Première branche du moyen unique
B.7.1. Dans la première branche, les parties requérantes font grief à l’article 4, § 5, de l’ordonnance du 9 juin 2022 de réserver les privilèges attachés aux « taxis » au sens de l’arrêté royal du 1er décembre 1975 « portant règlement général sur la police de la circulation routière et de l’usage de la voie publique » (ci-après : le Code de la route) aux seuls taxis de station, en dépit de la volonté d’unifier le secteur des taxis sur le territoire de la région bilingue de Bruxelles-Capitale.
B.7.2. La disposition attaquée est libellée comme suit :
« Art. 4. [...]
§ 5. Seuls les taxis de station sont des taxis au sens du Code de la route ».

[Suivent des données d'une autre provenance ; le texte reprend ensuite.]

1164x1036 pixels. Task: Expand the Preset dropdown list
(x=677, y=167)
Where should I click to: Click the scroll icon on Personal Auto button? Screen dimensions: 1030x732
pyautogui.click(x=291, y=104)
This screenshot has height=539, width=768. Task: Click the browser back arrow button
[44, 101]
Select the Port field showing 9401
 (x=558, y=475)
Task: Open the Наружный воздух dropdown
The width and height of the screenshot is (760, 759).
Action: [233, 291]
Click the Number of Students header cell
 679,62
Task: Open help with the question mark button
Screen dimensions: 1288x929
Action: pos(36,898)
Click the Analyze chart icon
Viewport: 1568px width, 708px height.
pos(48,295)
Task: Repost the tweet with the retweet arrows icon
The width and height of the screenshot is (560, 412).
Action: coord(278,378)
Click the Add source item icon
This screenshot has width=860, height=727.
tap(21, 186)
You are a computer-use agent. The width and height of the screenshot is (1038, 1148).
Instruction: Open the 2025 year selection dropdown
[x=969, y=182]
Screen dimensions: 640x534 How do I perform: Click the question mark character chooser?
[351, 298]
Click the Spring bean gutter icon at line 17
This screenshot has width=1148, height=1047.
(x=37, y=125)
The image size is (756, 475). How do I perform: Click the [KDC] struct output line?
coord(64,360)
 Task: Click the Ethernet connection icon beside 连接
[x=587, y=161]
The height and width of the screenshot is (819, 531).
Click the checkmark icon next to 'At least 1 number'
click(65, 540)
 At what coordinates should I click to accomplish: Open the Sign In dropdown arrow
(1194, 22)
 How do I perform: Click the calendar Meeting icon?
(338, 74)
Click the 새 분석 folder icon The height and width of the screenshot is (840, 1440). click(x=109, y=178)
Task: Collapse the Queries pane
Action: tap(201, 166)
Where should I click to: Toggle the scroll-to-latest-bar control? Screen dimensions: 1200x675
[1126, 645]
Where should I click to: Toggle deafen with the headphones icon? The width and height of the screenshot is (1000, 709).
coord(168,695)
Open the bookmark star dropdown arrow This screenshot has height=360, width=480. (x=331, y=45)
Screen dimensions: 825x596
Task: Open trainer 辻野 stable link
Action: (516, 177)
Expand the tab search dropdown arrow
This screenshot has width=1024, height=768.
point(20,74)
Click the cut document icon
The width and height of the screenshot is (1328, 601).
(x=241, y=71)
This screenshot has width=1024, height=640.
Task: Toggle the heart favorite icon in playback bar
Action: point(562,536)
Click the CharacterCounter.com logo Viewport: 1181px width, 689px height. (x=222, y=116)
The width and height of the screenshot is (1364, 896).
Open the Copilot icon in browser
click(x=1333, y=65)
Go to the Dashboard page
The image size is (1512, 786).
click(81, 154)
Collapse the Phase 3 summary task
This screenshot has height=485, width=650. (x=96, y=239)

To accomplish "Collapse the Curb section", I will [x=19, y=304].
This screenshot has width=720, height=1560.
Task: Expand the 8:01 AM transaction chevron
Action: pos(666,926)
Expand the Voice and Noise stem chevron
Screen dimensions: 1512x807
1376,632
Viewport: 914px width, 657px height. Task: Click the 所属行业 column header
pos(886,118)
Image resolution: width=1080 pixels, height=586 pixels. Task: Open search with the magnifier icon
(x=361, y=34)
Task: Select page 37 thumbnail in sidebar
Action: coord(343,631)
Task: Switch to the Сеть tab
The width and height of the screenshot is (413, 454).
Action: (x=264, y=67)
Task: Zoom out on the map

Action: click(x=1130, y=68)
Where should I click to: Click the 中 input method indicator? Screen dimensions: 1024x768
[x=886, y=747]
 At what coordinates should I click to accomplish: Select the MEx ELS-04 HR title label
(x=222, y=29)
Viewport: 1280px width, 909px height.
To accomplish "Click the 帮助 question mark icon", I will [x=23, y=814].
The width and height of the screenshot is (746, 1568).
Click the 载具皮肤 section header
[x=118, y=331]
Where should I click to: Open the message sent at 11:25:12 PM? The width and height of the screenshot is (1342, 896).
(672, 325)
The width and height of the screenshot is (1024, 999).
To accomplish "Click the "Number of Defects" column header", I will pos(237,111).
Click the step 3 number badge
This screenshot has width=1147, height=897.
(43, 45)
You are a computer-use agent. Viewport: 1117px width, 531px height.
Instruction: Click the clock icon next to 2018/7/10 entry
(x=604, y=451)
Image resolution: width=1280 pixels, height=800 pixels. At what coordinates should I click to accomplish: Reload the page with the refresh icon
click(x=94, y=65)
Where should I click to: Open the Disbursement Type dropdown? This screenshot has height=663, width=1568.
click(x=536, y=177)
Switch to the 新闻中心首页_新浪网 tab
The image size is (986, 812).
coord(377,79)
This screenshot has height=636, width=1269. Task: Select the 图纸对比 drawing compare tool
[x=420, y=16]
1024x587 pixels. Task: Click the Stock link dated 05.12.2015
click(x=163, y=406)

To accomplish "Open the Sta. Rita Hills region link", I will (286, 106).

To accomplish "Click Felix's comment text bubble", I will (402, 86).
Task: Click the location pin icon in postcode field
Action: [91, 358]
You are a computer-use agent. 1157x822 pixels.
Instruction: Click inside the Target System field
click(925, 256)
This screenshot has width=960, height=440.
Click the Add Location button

B.7.3. Les parties requérantes allèguent que la disposition attaquée crée une différence de traitement entre, d’une part, les taxis de station, seuls considérés comme « taxis » au sens du Code de la route, et, d’autre part, les taxis de rue. Les taxis au sens du Code de la route bénéficient de privilèges en vertu dudit Code. Ils peuvent par exemple faire usage des bandes de circulation pour le transport public (article 72.5 du même Code) et stationner sur les emplacements réservés (article 70.2.1, 3°, du même Code).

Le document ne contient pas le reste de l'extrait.